▶ [Tâche demandée 1]
Dans l'extrait sur l'IIASA ci-dessous, relevez les six pays de l'Ouest qui se sont joints aux États-Unis et à l'Union soviétique.

▶ [Extrait fourni]
• • • •

Dix pays, entre-temps, s'étaient joints aux États-Unis et à l'Union soviétique : quatre de l'Est – République démocratique allemande, Bulgarie, Pologne, Tchécoslovaquie –, et six de l'Ouest – Allemagne fédérale (l'Institut est donc un lieu de rencontre pour les deux Allemagnes), Canada, France Italie, Japon, Royaume-Uni. Ces douze premiers signataires ont été rejoints, en 1974, par la Hongrie et l'Autriche (pays hôte de l'Institut) et, en 1976, par la Finlande, les Pays-Bas et la Suède. Finalement, dix-sept pays participent à l'Institut, avec un léger avantage en nombre pour les Occidentaux, les deux grands restant naturellement les États-Unis et l'Union soviétique, tant par leur contribution financière (environ 40 % du budget total de quelque 6 millions de dollars en 1977) que par leur représentation en personnel scientifique.

International

L'IIASA est somptueusement logé à 15 km au sud de Vienne, dans un château des Habsbourg généreusement rénové et mis à sa disposition par les autorités autrichiennes. À la différence des divers organismes internationaux déjà installés à Vienne, l'IIASA, bien qu'international, n'est pas intergouvernemental. Il a été créé et il est patronné par des institutions scientifiques, comme les Académies des sciences américaine et soviétique, la Royal Society pour le Royaume-Uni, la Max Planck Gesellschaft pour l'Allemagne fédérale, et l'AFDAS, ou Association française pour le développement et l'analyse des systèmes, pour la France. Il a donc la particularité d'être un institut international de droit privé autrichien, et de jouir de privilèges spéciaux accordés par le gouvernement autrichien.

Les chercheurs sont des scientifiques des dix-sept pays membres, plus, à titre individuel, quelques scientifiques de renom international de pays non membres. L'équipe permanente comprend un peu moins de cent chercheurs. Comme la plupart d'entre eux ne passent que quelques années à Laxenburg (l'idée étant que l'Institut doit être aussi un bouillon de culture pour l'étude des problèmes mondiaux), le total des scientifiques travaillant à l'IIASA ou y ayant travaillé régulièrement dépasse maintenant les trois cents, ce qui donne une idée de la vitalité de cet organisme. Parmi les anciens, on peut citer des noms comme Tjalling Koopmans, prix Nobel d'économie, ou Georges Dantzig, un des pères de la programmation linéaire.

Disciplines

Avec l'ambition de créer un organisme international nouveau et efficace, l'autre défi lancé aux premières équipes de l'Institut, sous la direction de Howard Raiffa, de Harvard, un spécialiste mondial de la théorie de la décision, était de donner un sens et un contenu à l'analyse des systèmes appliquée à une échelle internationale.

On décida d'aborder des problèmes globaux ou universels. Un problème global, c'est, par exemple, l'interaction de la production d'énergie avec le climat mondial ; un problème universel, ce peut être l'urbanisation. Mais qu'est-ce que l'analyse des systèmes ? En fait, personne n'est encore tout à fait sûr de ce que cette expression inclut, ni de ce qu'elle exclut. Elle est liée à l'idée moderne d'un outil d'analyse pour l'étude des systèmes complexes que rencontrent nos sociétés évoluées.

• • • •

▶ [Tâche demandée 2]
Recopiez dans les données la partie qui commence à la ligne contenant « The height and width of the screenshot is (207, 327). » et qui va jusqu'à la fin des données, ces deux bouts compris.

• • • •

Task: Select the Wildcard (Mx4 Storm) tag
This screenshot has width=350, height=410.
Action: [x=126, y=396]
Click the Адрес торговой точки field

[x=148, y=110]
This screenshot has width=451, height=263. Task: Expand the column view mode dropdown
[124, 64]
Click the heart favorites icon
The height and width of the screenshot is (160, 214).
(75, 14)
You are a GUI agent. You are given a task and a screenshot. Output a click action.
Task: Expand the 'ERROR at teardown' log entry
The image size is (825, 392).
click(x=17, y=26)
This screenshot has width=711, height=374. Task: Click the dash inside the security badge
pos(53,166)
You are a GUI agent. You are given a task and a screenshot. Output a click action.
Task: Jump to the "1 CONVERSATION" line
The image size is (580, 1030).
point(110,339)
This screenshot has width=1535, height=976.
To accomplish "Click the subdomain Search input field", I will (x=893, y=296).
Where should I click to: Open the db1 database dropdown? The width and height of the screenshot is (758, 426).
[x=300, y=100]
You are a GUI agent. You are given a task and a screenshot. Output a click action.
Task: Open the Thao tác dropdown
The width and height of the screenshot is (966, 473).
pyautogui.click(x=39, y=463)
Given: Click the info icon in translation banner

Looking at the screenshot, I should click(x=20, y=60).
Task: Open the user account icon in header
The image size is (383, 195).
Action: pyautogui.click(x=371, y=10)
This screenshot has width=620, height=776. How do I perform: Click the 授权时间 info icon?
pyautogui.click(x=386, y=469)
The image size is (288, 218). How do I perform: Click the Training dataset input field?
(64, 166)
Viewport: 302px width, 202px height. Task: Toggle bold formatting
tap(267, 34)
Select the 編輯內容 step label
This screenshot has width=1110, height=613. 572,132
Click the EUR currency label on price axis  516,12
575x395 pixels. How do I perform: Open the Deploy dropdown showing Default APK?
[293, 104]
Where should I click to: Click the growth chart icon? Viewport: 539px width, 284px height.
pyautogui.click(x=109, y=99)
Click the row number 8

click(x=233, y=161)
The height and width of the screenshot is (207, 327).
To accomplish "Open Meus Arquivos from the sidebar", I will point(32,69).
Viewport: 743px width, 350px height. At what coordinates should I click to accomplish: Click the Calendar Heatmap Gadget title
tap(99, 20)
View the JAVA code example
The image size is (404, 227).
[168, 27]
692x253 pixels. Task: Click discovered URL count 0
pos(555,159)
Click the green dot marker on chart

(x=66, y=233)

• • • •

▶ [Résultat attendu 1]
Allemagne fédérale, Canada, France, Italie, Japon, Royaume-Uni

▶ [Résultat attendu 2]
The height and width of the screenshot is (207, 327).
To accomplish "Open Meus Arquivos from the sidebar", I will point(32,69).
Viewport: 743px width, 350px height. At what coordinates should I click to accomplish: Click the Calendar Heatmap Gadget title
tap(99, 20)
View the JAVA code example
The image size is (404, 227).
[168, 27]
692x253 pixels. Task: Click discovered URL count 0
pos(555,159)
Click the green dot marker on chart

(x=66, y=233)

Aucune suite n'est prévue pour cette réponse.